ENTRIES SHOWN -
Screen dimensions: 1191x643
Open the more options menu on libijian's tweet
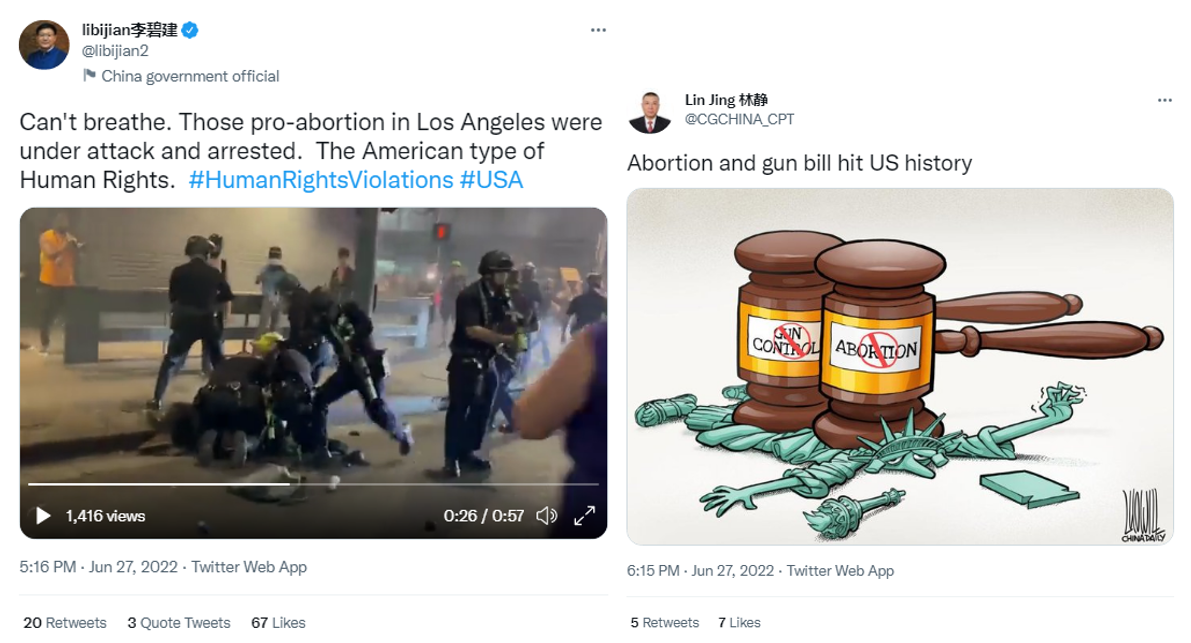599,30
==
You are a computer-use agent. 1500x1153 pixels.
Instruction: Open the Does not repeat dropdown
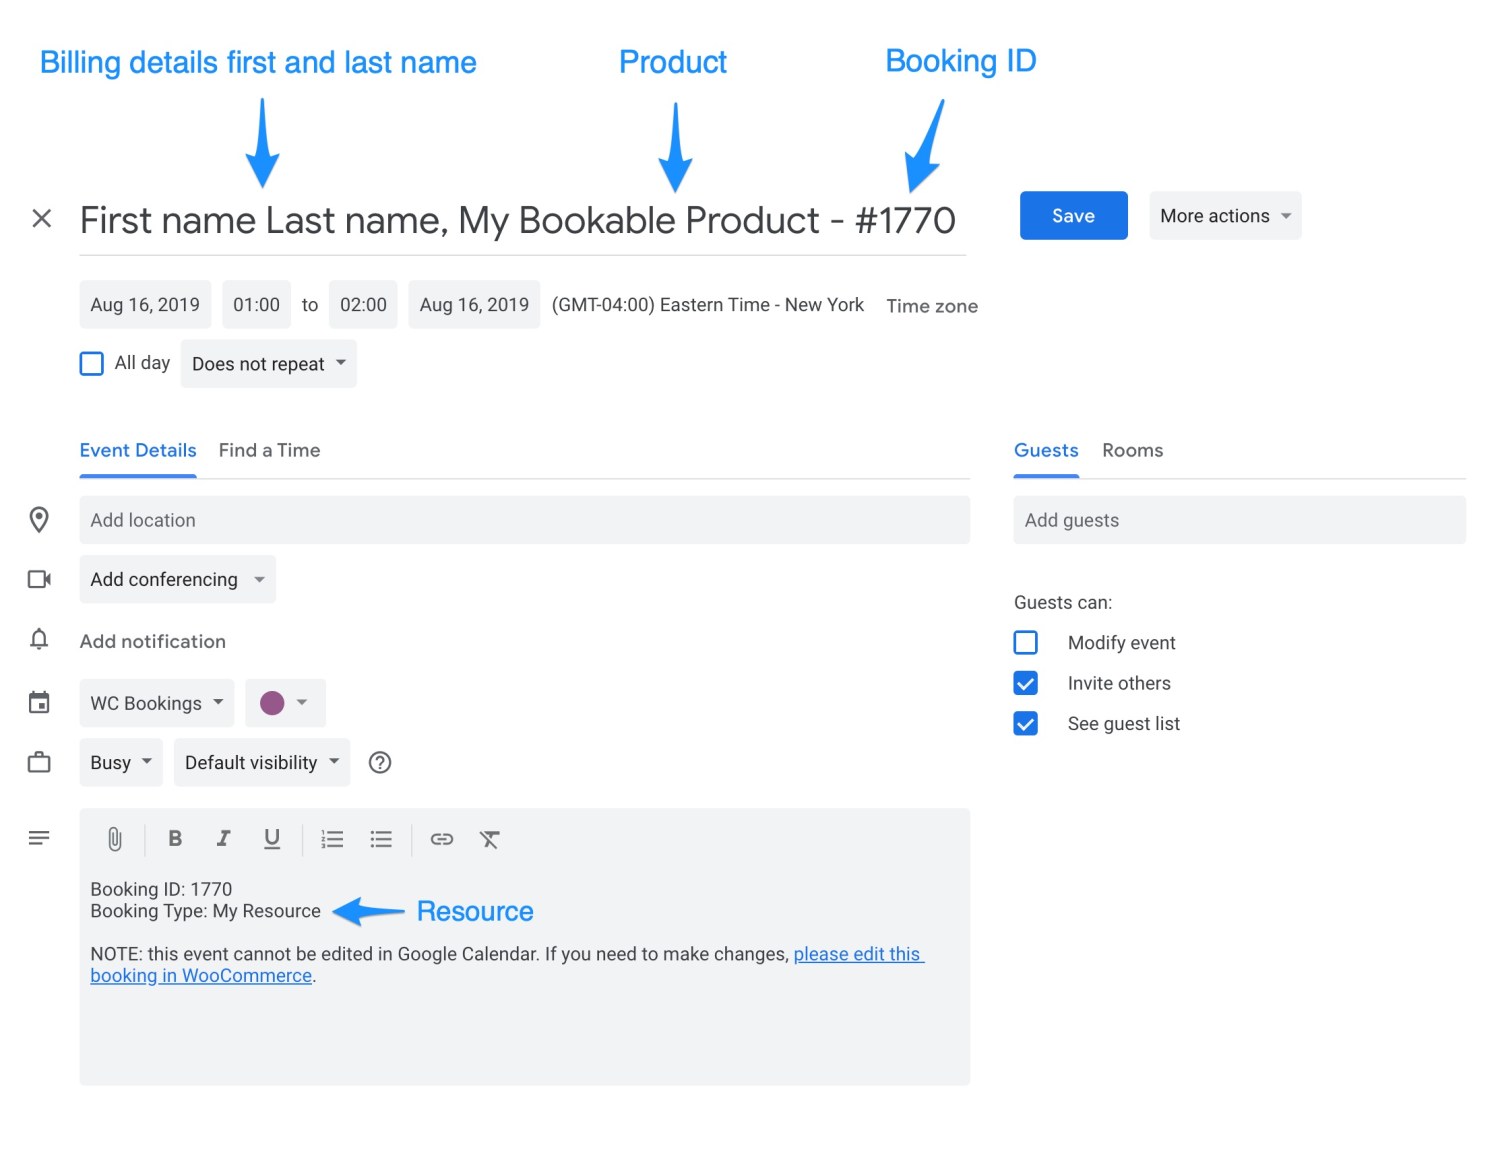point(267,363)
--
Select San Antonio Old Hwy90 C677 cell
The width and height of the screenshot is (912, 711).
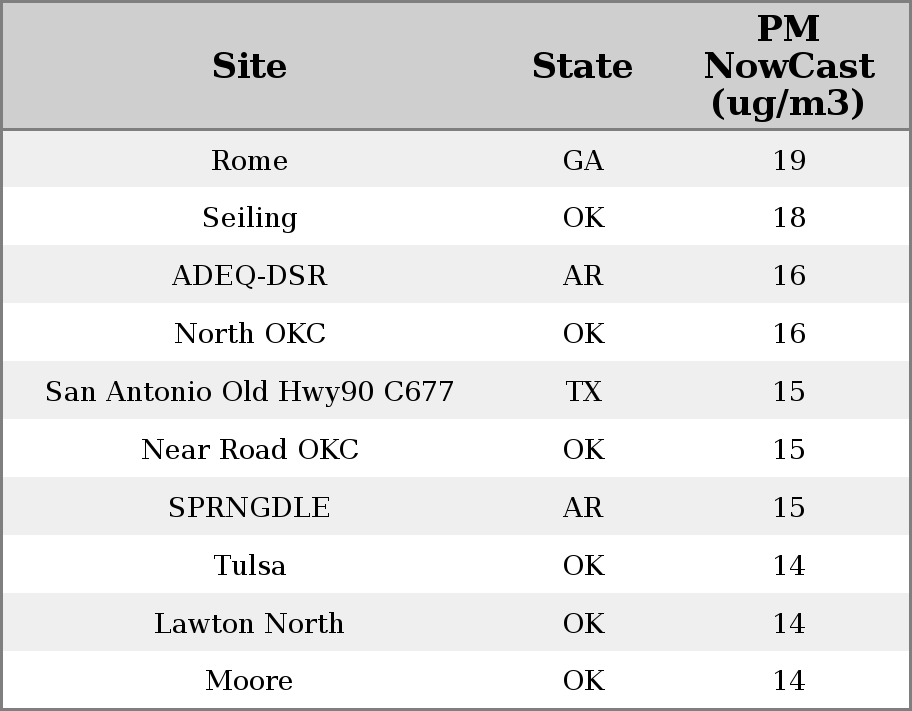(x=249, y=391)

TASK BRIEF - Render the part of the material that opens with the line containing "You are a computer-use" and closes with the line containing "point(267,363)" as a numbered list, both of those lines included and blank lines omitted. Leave the pictures out of the answer.

EXPECTED ANSWER -
1. You are a computer-use agent. 1500x1153 pixels.
2. Instruction: Open the Does not repeat dropdown
3. point(267,363)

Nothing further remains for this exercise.